26.9.08

Crise financeira ameaça progresso da luta mundial contra a pobreza

Ana Fernandes, in Jornal Público

A preocupação dos mais ricos com os abalos no sistema financeiro pode secundarizar os compromissos assumidos sobre os Objectivos do Milénio


Os líderes mundiais debateram ontem o apelo do secretário-geral das Nações Unidas, Ban Ki-moon, para mais esforços no combate global contra a pobreza, que a crise financeira está a ameaçar, mas respostas dos países que participam na Assembleia Geral da ONU, que está a decorrer em Nova Iorque, foram divergentes.

"Esta crise financeira ameaça o bem--estar de milhares de milhões de pessoas, mas ameaça sobretudo os mais pobres dos mais pobres", lembrou Moon. Temos de nos mostrar à altura destes desafios, devemos dar uma nova energia à parceria mundial para o desenvolvimento", acrescentou.

Está-se hoje a meio do caminho das metas previstas na luta mundial contra a pobreza. Mas foi precisamente neste meio caminho que o mundo tropeçou na alta dos preços das matérias-primas e na crise financeira. Se muito estava por fazer, a tarefa parece agora ainda mais difícil.
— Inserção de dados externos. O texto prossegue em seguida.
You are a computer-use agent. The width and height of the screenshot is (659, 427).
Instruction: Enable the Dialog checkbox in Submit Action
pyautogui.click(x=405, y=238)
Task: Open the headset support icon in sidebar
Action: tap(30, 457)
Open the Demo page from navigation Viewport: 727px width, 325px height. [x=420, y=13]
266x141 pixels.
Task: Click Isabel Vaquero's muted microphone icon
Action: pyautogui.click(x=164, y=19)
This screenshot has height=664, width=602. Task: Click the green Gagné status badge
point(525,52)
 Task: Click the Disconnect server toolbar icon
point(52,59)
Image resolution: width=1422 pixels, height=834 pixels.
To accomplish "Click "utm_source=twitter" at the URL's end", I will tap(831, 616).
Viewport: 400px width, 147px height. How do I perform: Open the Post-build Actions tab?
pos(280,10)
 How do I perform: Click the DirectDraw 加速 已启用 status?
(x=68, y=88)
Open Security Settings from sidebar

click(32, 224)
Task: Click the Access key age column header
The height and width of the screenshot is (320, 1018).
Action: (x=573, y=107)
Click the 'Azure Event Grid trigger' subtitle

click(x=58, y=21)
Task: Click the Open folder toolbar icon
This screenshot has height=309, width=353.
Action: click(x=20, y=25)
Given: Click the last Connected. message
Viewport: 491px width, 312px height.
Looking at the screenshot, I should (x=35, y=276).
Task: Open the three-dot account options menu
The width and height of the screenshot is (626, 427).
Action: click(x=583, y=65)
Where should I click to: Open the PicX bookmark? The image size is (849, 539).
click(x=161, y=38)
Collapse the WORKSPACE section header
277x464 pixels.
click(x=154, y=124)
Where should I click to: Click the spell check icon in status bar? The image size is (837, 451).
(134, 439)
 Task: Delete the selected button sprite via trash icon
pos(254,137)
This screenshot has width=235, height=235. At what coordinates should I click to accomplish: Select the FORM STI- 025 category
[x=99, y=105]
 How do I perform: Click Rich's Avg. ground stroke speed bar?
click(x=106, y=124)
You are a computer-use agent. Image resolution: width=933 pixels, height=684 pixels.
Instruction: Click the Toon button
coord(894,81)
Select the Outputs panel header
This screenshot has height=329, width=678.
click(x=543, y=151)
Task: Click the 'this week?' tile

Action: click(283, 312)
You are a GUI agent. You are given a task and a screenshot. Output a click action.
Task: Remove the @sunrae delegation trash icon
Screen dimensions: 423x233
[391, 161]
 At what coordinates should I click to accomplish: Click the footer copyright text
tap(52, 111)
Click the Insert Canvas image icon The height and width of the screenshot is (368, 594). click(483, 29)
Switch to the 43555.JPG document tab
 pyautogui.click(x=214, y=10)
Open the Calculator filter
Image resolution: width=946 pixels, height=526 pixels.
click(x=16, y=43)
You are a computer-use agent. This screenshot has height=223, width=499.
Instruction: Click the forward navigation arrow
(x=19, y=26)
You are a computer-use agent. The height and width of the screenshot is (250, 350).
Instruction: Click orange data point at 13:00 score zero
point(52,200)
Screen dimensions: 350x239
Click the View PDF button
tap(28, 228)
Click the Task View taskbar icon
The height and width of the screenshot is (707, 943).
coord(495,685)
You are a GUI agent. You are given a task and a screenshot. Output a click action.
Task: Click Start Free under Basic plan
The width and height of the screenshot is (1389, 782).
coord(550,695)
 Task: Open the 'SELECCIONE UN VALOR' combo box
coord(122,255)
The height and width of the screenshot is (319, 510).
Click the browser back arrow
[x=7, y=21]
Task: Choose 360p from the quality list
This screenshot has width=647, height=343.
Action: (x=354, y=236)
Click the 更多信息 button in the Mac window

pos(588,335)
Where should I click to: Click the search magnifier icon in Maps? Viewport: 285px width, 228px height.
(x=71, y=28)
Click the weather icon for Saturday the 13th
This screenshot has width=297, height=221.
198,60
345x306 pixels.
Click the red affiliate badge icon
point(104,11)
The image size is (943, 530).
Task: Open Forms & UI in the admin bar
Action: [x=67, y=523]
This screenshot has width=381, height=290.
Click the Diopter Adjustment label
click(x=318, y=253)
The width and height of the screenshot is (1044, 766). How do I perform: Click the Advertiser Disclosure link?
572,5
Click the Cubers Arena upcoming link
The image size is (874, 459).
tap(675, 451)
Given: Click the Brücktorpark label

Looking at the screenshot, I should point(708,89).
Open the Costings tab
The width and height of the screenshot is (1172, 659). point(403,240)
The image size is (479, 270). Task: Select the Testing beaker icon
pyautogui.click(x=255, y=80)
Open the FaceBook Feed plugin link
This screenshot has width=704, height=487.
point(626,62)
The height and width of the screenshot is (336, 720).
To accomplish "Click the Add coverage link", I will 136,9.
As divergências expostas ontem evidenciaram essas dificuldades. O ministro dos Negócios Estrangeiros francês, Bernard Kouchner, disse que era "injusto" falar em objectivos de combate à pobreza, quando os países enfrentam uma crise financeira, refere a Reuters. Já o primeiro-ministro britânico, Gordon Brown, preferiu dar uma resposta positiva ao apelo de Ban Ki-moon. "Esta seria a pior altura para voltarmos as costas", afirmou.

Do lado dos países em desenvolvimento, o Presidente do Tajiquistão, Emomali Rahmon, disse que "os países mais poderosos têm de agir responsavelmente para mitigar as consequências das crises energética, alimentar e financeira".

Avaliação negativa

Em 2000, as nações estabeleceram os Objectivos de Desenvolvimento do Milénio, com metas ambiciosas a cumprir até 2015. À cabeça está a luta contra a pobreza, que todos desejam ver reduzida para metade até essa data. Mas também surgem a igualdade do género, a educação, a saúde ou o ambiente, num desafio que muitos consideraram impossível.

Agora, que se inicia a última metade desse percurso, a avaliação não é muito positiva. Houve passos significativos em alguns países e a meta estabelecida para a pobreza pode até vir a ser atingida. Mas só que apenas nos dados estatísticos. Isto porque muito se conseguiu na Ásia, onde está uma grande fatia da população mundial. Já em África o problema parece eterno.

Mas mesmo onde houve efectiva evolução, crescem agora os receios sobre o impacto das crises que estão a abalar o mundo. Algo que Robert Zoellick, presidente do Banco Mundial, deixou ontem muito claro, lembrando que, apesar dos sinais de abrandamento no primeiro mundo, algumas nações em desenvolvimento conseguiram não só sobreviver como revelaram uma grande dinâmica. "Mas agora estou preocupado que os efeitos desta mais recente crise os comecem seriamente a afectar", disse.

A actual crise financeira veio agravar os estragos já provocados pelo aumento dos preços dos cereais e do petróleo. O que faz recear que a energia necessária para tentar cumprir esta última etapa seja refreada. O secretário-geral da ONU, Ban Ki-moon abriu a conferência de balanço dos Objectivos do Milénio com este alerta. Lembrando que é em África que se acumulam os maiores falhanços nesta empreitada, o responsável pediu aos países que não desistissem agora.

Segundo Ban, a luta contra a pobreza pode ser ganha se os países ricos canalizarem 72 mil milhões de dólares (49 mil milhões de euros) por ano. E Gordon Brown, primeiro-ministro britânico, insistiu numa revolução verde em África, para a qual seria necessário investir 10 mil milhões de dólares (6,8 mil milhões de euros).